このばらつきを予測できるようにすることで、業務時間の平準化が可能となり、残業時間の削減が可能です。それだけでなく、空いた時間で若手の育成に取り組みやすくなったり、作業依頼を出しやすい時期が営業チームにも分かりやすくなったりといった、効果も期待できます。
「タスクマイスター」には、チーム1と同じAIツール「Prediction One」が用いられました。AIを実装するに当たっては、データの収集、AIモデルの開発、システム導入を実施。予想されるリスクや課題に対しても改善策を講じ、「1日の作業時間について、実行と予測の誤差10%以下」を目標にプロジェクトを進めたいと、チーム5は発表しました。

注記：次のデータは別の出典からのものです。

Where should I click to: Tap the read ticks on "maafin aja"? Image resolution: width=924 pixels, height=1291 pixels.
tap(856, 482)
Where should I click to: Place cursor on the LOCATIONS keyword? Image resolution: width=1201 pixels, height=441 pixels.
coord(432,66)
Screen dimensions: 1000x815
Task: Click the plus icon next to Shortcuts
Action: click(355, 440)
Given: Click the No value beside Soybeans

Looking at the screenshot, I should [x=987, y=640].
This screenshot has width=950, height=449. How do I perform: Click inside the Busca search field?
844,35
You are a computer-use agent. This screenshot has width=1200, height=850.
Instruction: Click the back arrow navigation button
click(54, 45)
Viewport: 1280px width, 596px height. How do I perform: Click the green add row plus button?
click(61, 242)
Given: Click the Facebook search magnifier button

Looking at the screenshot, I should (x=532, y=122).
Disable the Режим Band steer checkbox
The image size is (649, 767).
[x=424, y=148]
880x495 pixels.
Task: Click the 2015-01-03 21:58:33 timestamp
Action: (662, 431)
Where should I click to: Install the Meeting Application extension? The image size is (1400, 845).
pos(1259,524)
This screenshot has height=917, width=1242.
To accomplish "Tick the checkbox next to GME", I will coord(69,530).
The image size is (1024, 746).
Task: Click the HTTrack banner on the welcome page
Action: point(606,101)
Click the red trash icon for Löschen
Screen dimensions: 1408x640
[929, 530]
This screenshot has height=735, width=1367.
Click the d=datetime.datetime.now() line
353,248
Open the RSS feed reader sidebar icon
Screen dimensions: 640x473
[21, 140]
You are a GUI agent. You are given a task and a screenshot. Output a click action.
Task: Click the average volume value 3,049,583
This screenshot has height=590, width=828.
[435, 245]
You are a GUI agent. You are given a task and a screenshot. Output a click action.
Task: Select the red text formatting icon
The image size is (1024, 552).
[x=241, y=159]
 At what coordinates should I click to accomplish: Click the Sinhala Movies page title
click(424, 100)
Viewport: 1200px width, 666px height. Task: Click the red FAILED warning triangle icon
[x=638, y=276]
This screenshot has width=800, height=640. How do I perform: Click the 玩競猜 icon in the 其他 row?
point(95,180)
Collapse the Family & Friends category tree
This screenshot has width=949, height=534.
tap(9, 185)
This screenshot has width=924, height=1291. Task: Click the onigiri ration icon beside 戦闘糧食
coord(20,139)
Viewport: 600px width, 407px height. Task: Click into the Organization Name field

チーム6「同時通訳AIでリアルタイムの相互理解を促進」
チーム6は、「オンライン会議における同時通訳AI」の企画について発表しました。現在、入江工研では海外の企業や関係者との打ち合わせの機会が増えています。海外とのオンライン遠隔会議では、「会議の3〜4割が通訳の時間」「会話内容を把握しづらい」「通訳者のアサインといった負担が重い」といった課題を抱えていました。
同時通訳AIを用いることで、会議出席者の相互理解を深めることができ、通訳時間の削減で会議時間の短縮を図ることができます。また、同時通訳の記録を用いることで、議事録の作成もスピーディに行えることが期待できます。同時通訳AIは学習済みAIを用いるため、データ収集の時間を必要としないのもメリットの1つです。
チーム6は、お試し機能を用いた同時通訳AIのデモンストレーションを実施。合計7種類の同時通訳AIをリストアップし、それぞれのサービス内容と機能、費用を比較しつつ、AI使用のリスク(翻訳精度、費用、セキュリティ)と対策を検討しました。また、実際に同時通訳AIを使用した場合の費用と、人件費等の削減効果も試算・発表しました。
企画を創るスキルが身についたことを実感
企画コンテストの閉会式では、各発表に対する講評が行われました。
・執行役員 西岡勝志氏
素晴らしい、ずば抜けている発表ばかりだったという印象を受けました。今日発表いただいた方は、AI活用を広めていく立役者として、さらに頑張っていただけたらと思います。
・執行役員 岡田みゆき氏
私も含め、ここにいる皆さんにとって、AI=難しいというイメージがあったと思います。AI活用で二の足を踏んでいましたが、「グロースX AI・DX人材」のおかげで、「自分たちにもAIを活用できる」という可能性を感じることができました。
今日、皆さんは自分たちの業務に適したAIツールを選び、企画を提案してくださいました。それを見て、半年間でAIのスキルがすごく向上したと実感しました。すごく嬉しい気持ちでいっぱいです。
・代表取締役社長 入江則裕氏
今回の企画を一言で総括すると、奇跡が起きたと感じています。「グロースX AI・DX人材」を導入しようと決断して、本当によかったです。特に、受講した皆さんが楽しみながら学んでいて、それが素晴らしいことだと思いました。
今回の成果は、どんどん次のステップにつなげていきたいと考えています。グロースXの皆さんにも、これからのサポートをぜひよろしくお願いいたします。